We might be the unusual case, but we exist!
It needs to be like VR 360 video where you can look around to be worth it.
So basically you wouldn't need to put it on to watch them but you'd regularly already have it on, instead of, say, watching TV. VR googles for those videos aren't exactly a hard requirement either if you're on the go.
If it stops being a novelty like "see this amazing experience in VR" where you hype yourself up and put work on doing it just for that - sure - it's not very amazing. But when it comes normal and integrated into a computing platform you already use daily it's definitely a plus.
https://www.whathifi.com/news/new-godzilla-series-hints-vr-m...
This could be a big push towards making the metaverse more compelling.
What are the TikTok implications?
They are no doubt working on an LLM-based Siri now, but they don't rush things, and they don't preannounce things, so we'll only hear about it once it is ready. And they are probably going to use a different term for marketing it rather than using a generic term like LLM.
They don't roll out half-baked products, and they won't be comfortable placing the big disclaimers that ChatGPT relies on. They'll incorporate LLMs if and when they can guarantee that what Siri says will be consistently accurate and extremely difficult to abuse.
Perhaps even quarter baked. and has been sitting there in the turned-off-oven for YEARS.
But, at the same time. ChatGPT and the likes have a very different failure mode, that feels even less Appley. Like saying actual fake stuff, or saying it understand that you want to turn the AC on when your son leaves school coming home - but then just not doing it, or doing something completely different. With current Siri the failings are at least very obvious…
If you ask it a question it doesn't know the answer to, "I don't know" is better than making up a bullshit answer. That could be potentially hazardous at iPhone levels of scale, giving everyone easy access to what appears to be a very intelligent AI chatbot without them understanding that it shouldn't be relied on for a lot of information people will ask it.
Just like the apple keyboard on iPhones.
You’re not imagining it; it is actually worse.
This is the first ever integration with iPhone after acquisition, it never got better than this https://youtu.be/SpGJNPShzRc?si=a5JgHgnK6Nf2p7BY
You must be really young if you don't remember when they rolled out Apple Maps.
Such a feature would be included with iOS 18 and that's not going to be talked about until next June's WWDC 2024.
Honestly was half expecting more along those lines as part of the new chip announcement for the iPhone 15 Pro, but apparently not.
I really hope that when they release something, the responses will be 5% of the endless stream of words ChatGPT & others produce.
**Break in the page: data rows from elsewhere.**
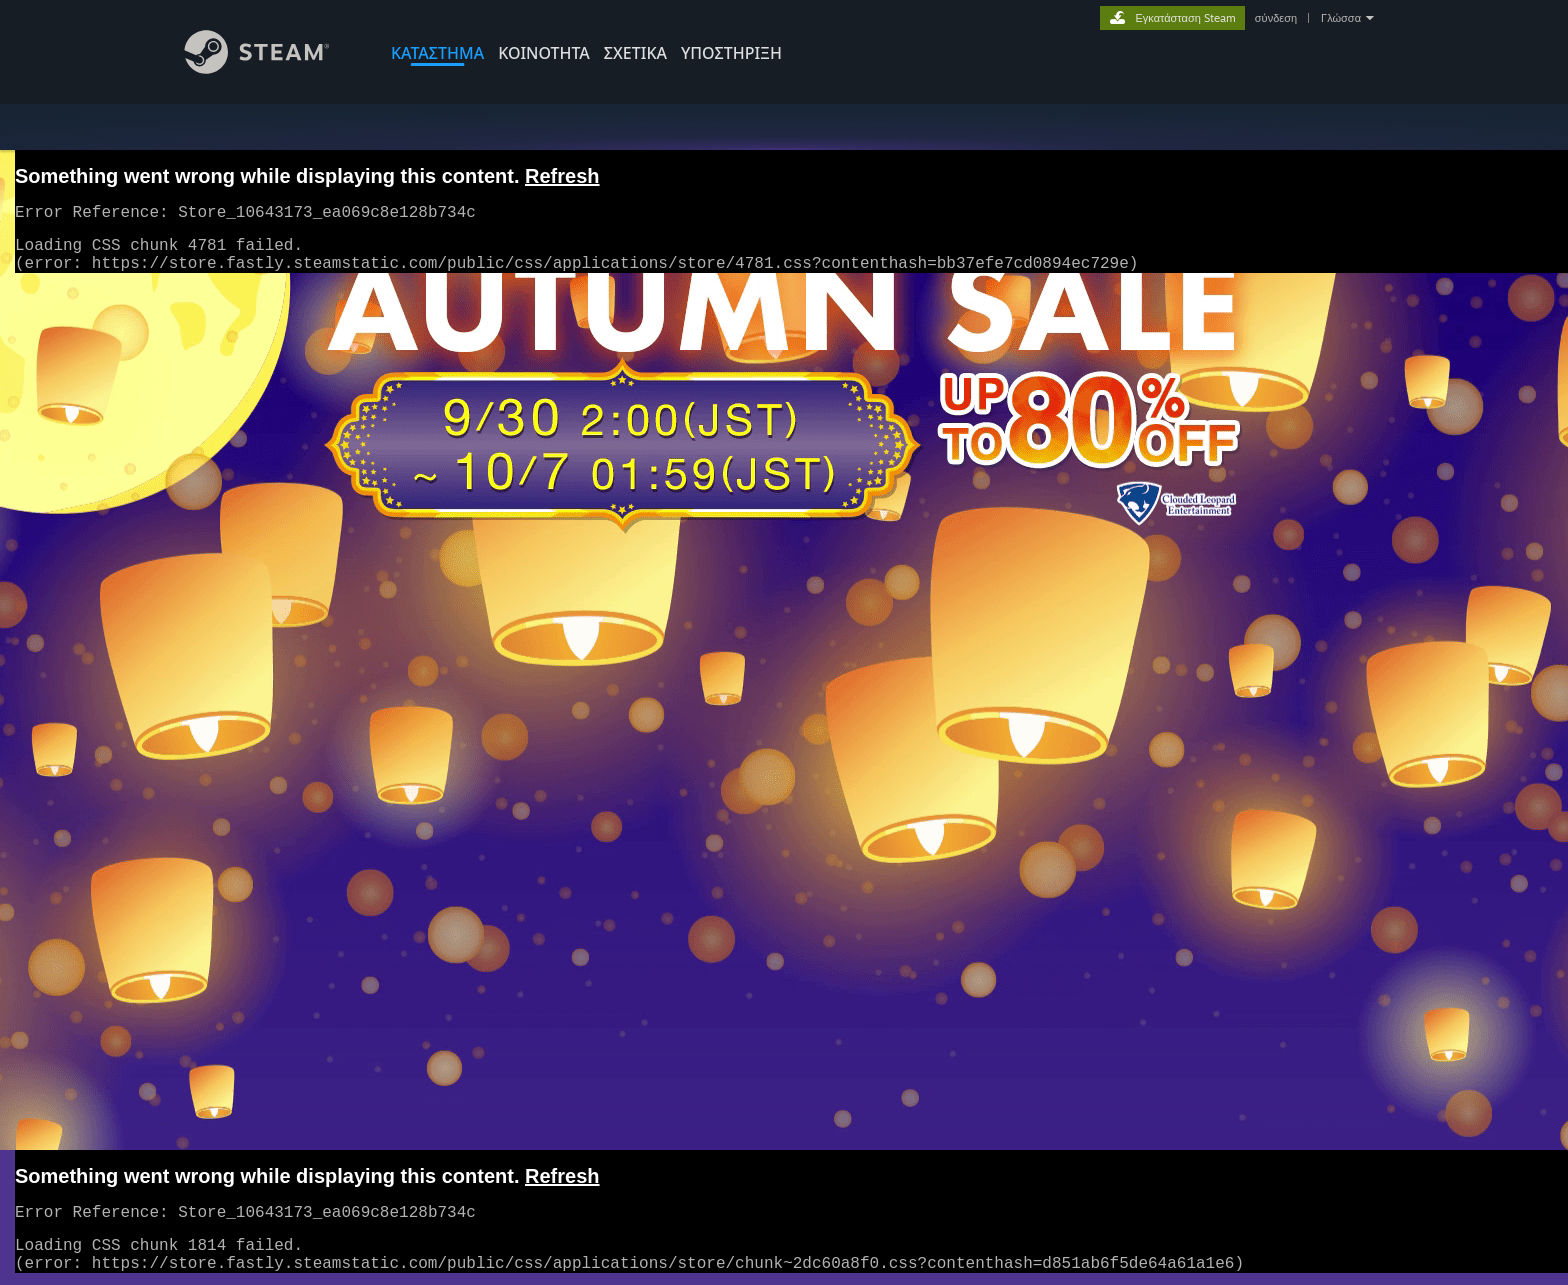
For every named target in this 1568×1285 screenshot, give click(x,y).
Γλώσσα (1341, 18)
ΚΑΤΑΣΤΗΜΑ (437, 53)
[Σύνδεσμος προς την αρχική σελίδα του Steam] (272, 68)
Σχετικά (635, 53)
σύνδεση (1276, 18)
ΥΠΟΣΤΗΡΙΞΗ (731, 53)
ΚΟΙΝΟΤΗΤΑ (544, 53)
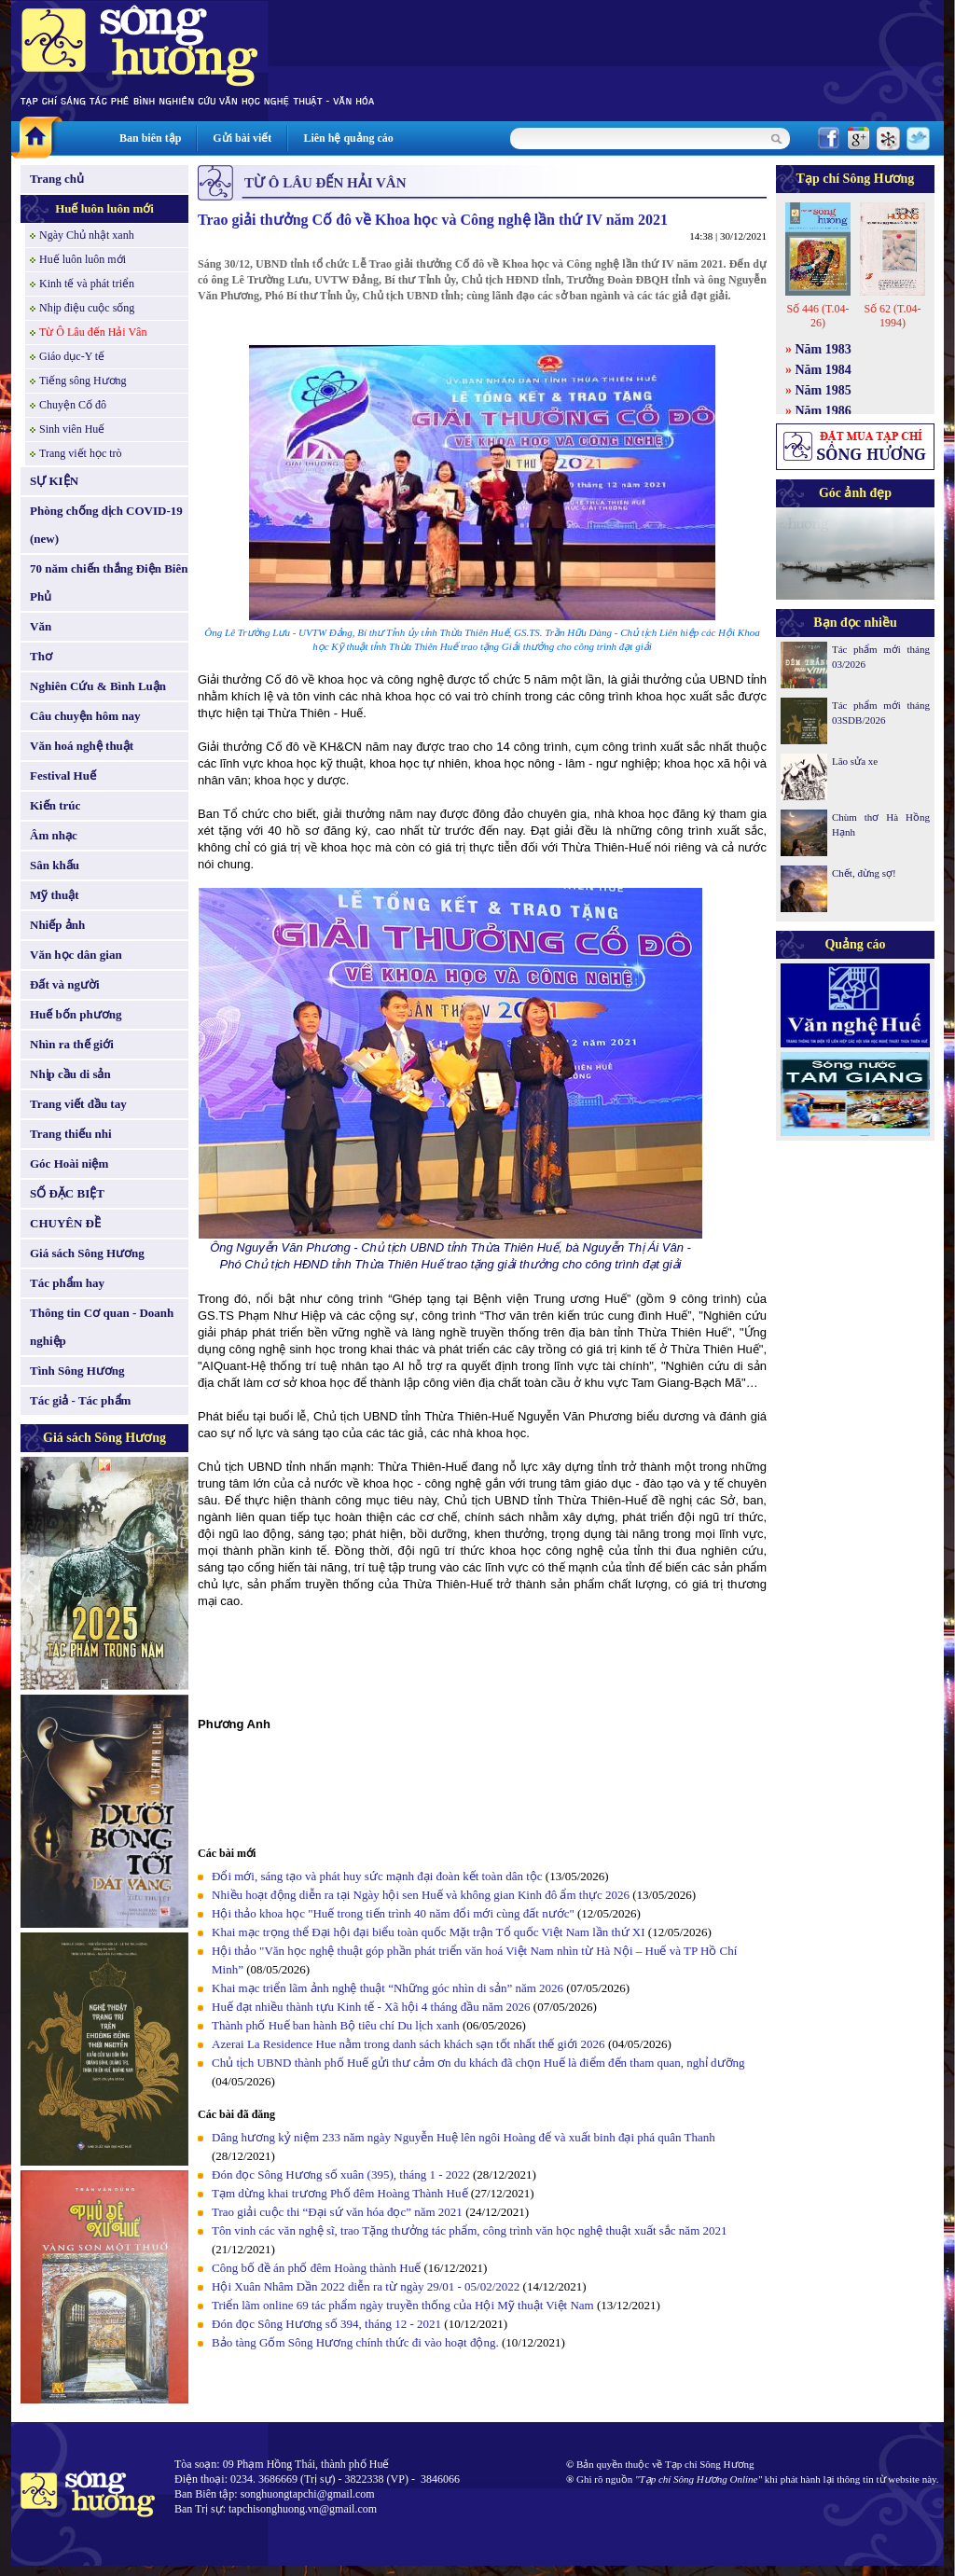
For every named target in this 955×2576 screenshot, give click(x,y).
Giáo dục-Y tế (71, 356)
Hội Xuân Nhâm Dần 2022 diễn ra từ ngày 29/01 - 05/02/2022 (365, 2286)
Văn (40, 626)
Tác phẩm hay (67, 1283)
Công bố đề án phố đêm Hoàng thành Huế (316, 2268)
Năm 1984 (823, 370)
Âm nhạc (53, 835)
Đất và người (65, 984)
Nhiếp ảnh (57, 925)
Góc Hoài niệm (69, 1163)
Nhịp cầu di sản (70, 1074)
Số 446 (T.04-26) (817, 315)
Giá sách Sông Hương (87, 1253)
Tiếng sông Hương (83, 380)
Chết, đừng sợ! (864, 873)
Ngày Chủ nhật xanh (86, 235)
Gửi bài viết (242, 138)
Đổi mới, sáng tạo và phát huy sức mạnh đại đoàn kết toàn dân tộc (377, 1876)
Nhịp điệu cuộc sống (86, 307)
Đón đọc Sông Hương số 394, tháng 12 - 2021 (326, 2324)
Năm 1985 (823, 390)
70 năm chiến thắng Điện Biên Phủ (108, 582)
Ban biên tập (150, 138)
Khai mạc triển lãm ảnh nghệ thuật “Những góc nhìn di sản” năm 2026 (387, 1988)
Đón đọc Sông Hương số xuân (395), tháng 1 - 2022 (341, 2174)
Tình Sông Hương (77, 1371)
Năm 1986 (823, 411)
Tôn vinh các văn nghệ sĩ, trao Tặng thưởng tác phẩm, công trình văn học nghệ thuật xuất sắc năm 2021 (469, 2230)
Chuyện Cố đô (72, 404)
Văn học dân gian (76, 955)
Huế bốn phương (76, 1014)
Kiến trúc (55, 805)
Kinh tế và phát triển (86, 283)
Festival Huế (63, 775)
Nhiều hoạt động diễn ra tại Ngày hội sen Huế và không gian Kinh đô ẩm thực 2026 (421, 1895)
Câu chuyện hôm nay (85, 716)
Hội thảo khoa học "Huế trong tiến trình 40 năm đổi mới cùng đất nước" (393, 1913)
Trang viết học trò (80, 453)
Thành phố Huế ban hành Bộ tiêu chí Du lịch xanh (336, 2025)
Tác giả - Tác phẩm (80, 1400)
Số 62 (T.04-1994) (892, 315)
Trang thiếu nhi (71, 1134)
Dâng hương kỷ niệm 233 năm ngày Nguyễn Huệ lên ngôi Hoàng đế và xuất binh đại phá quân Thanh (463, 2137)
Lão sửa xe (855, 761)
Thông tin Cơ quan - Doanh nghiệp (101, 1327)
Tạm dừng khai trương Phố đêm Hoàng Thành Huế (340, 2193)
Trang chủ (57, 179)
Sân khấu (54, 865)
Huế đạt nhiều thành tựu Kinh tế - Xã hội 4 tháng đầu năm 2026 (372, 2007)
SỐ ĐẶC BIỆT (67, 1193)
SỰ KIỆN (54, 481)
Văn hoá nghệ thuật (81, 746)
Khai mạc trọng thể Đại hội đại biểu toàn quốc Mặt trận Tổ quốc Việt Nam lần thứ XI (428, 1932)
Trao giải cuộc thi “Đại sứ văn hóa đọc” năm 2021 (337, 2212)
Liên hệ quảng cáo (348, 138)
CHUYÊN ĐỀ (65, 1223)
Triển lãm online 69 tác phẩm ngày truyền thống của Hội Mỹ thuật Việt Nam (403, 2305)
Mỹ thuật (54, 895)
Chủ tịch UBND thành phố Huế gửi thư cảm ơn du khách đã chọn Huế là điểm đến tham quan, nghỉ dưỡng (478, 2063)
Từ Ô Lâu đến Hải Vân (92, 332)
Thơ (41, 656)
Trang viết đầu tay (78, 1104)
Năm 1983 (823, 349)
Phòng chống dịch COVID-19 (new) (106, 525)
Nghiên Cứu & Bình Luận (98, 686)
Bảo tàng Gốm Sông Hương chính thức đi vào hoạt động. (355, 2342)
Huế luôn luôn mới (104, 208)
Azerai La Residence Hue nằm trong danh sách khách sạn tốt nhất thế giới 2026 (408, 2044)
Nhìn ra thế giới (72, 1044)
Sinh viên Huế (71, 429)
“Sure! I will try to be succinct.
[4 paragraphs]”
Apple isn't the sort of company to rush something out just to be competitive.
[1] https://www.macrumors.com/2023/09/06/apple-conversational-ai...
The conceptual model behind LLMs utilizes frequency to generate a reasonable response to a query. But that's a bad fit when you're looking for data accuracy that isn't represented by the model. If your model says most dental appointments occur on the 15th and responds so but my appointment is on the 17th, it's not only useless to me it's detrimental.